Asana, Basecamp, Notion and Trello are some of the most used by companies such as Airbnb, Shopify, Trivago or the BBC. Monday, Redbooth and Podium also stand out.
Which one is the best? The one that responds to the needs of your clients (yes! It’s easier for you to accommodate to them, than trying to convert all your clients to your favourite).


The key to the success of a flexible collaboration lies in the commitment of all the parties involved. Flexible working skills, such as self-discipline, freedom and commitment are now part of the hiring criteria applied by your potential clients.

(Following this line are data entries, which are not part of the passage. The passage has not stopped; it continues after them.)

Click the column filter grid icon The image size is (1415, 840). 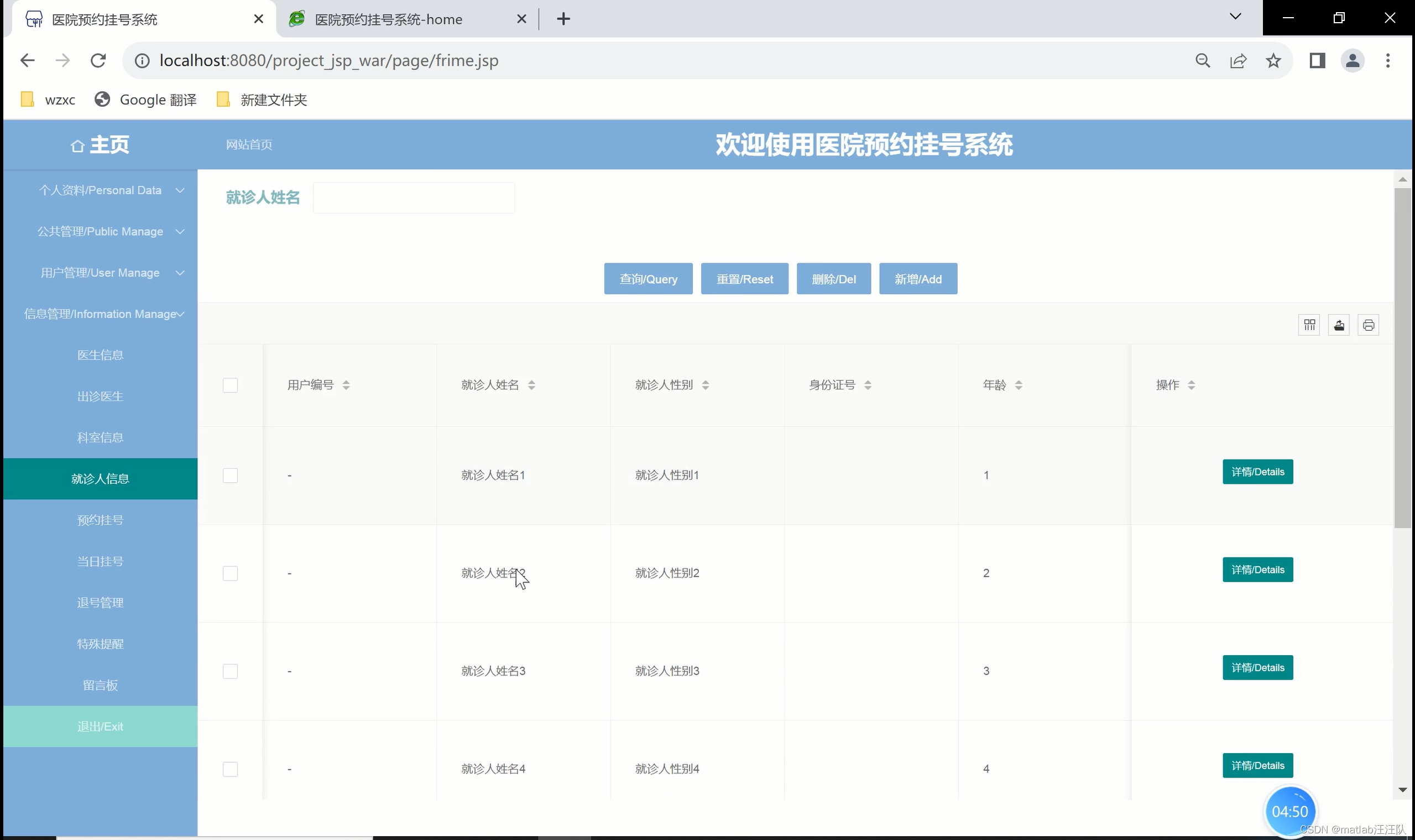(x=1309, y=325)
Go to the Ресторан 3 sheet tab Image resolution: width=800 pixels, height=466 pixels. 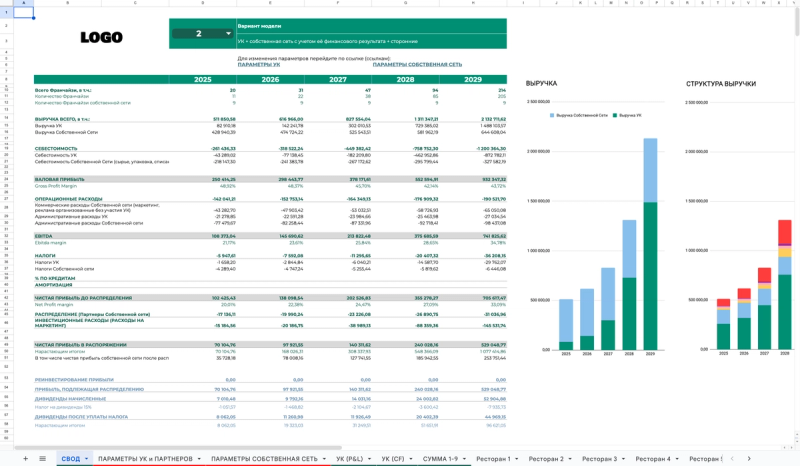[x=600, y=458]
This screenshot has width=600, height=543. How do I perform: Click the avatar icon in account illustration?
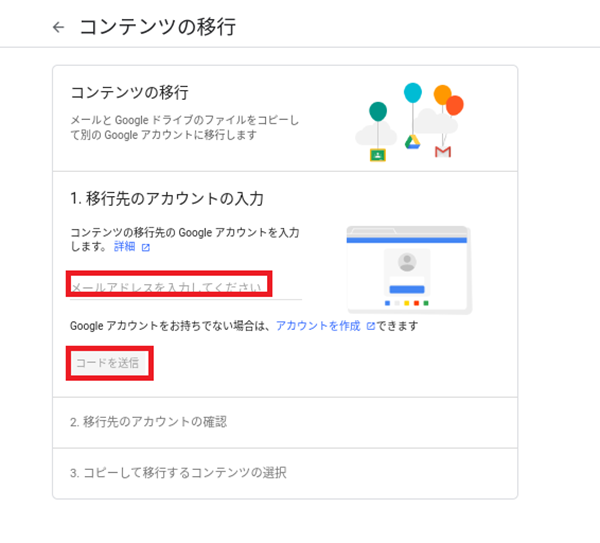[x=407, y=262]
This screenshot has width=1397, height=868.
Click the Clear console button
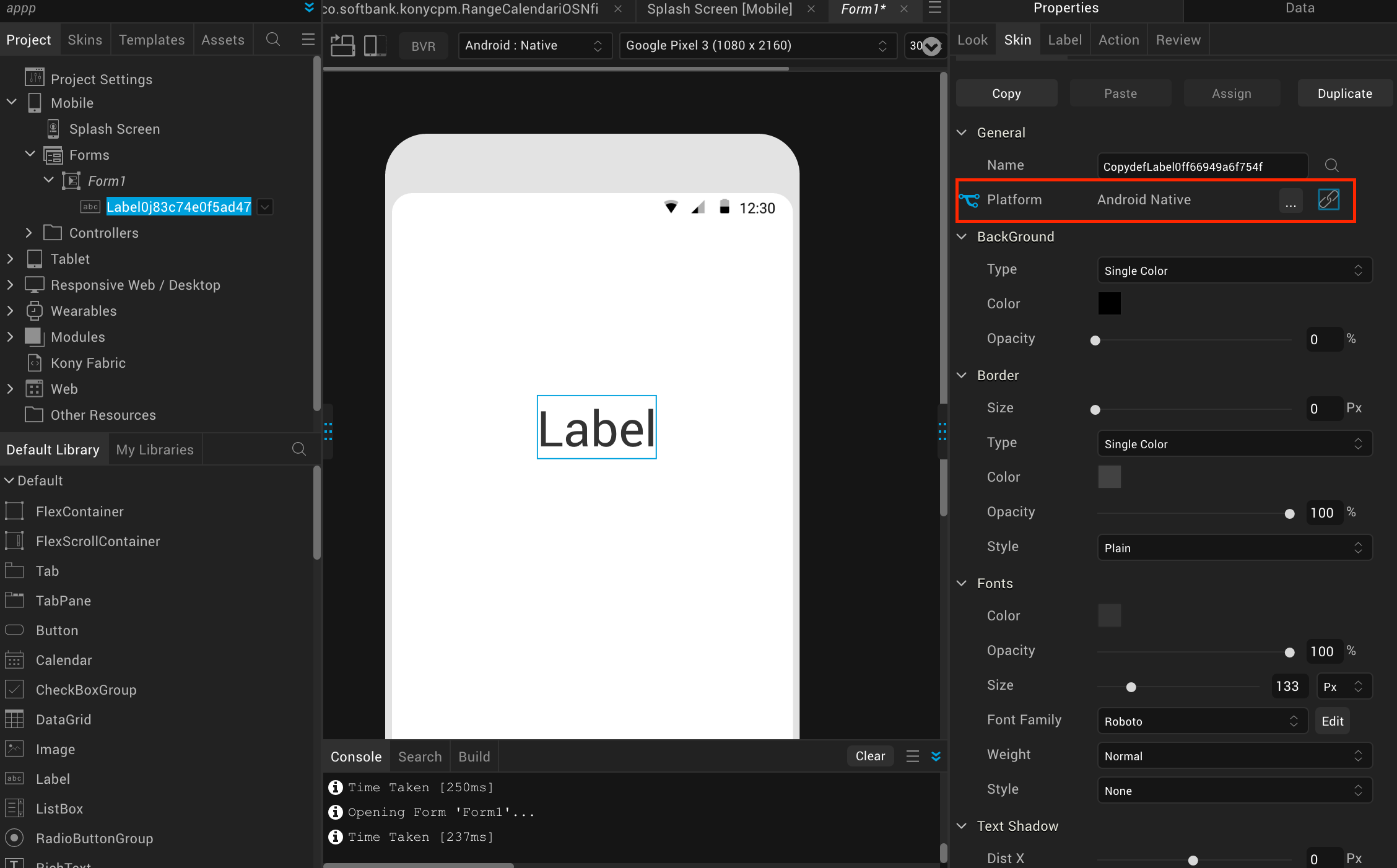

To manage flexible collaborators, your clients have plenty of possibilities to explore. Should you want to work with a client that is not so used to hire externally, here some ideas that you could explore with them:

Fixed.price projects with schedule flexibility:
• Agree on working schedules tailored to your needs and your client requirements
• Make milestones your best friends: define clear deliverables and realistic deadlines
• Propose connected times that overlap, particularly with clients in different time zones
• Concentrate your working hours in fewer working days. Make more in less time!

Flexible hourly contracts:
• Commit to an amount of hours independently from a fixed schedule, when possible
• Propose to work in shifts or complement your work with other external collaborators.


Nicholas Bloom himself suggested “trying on a small scale to let your employees work from home. It is a low risk practice and easy to do, companies tend to learn a lot ”.

Covid19 did not allow your potential clients live this transition on a small scale or gradually. When committing to high productivity be aware that conditions are not ideal, particularly due to the closure of schools that pose a greater challenge to families. Still, take as much learnings as possible from this global experiment and prepare even better for that future of work that has anticipated its arrival without warning.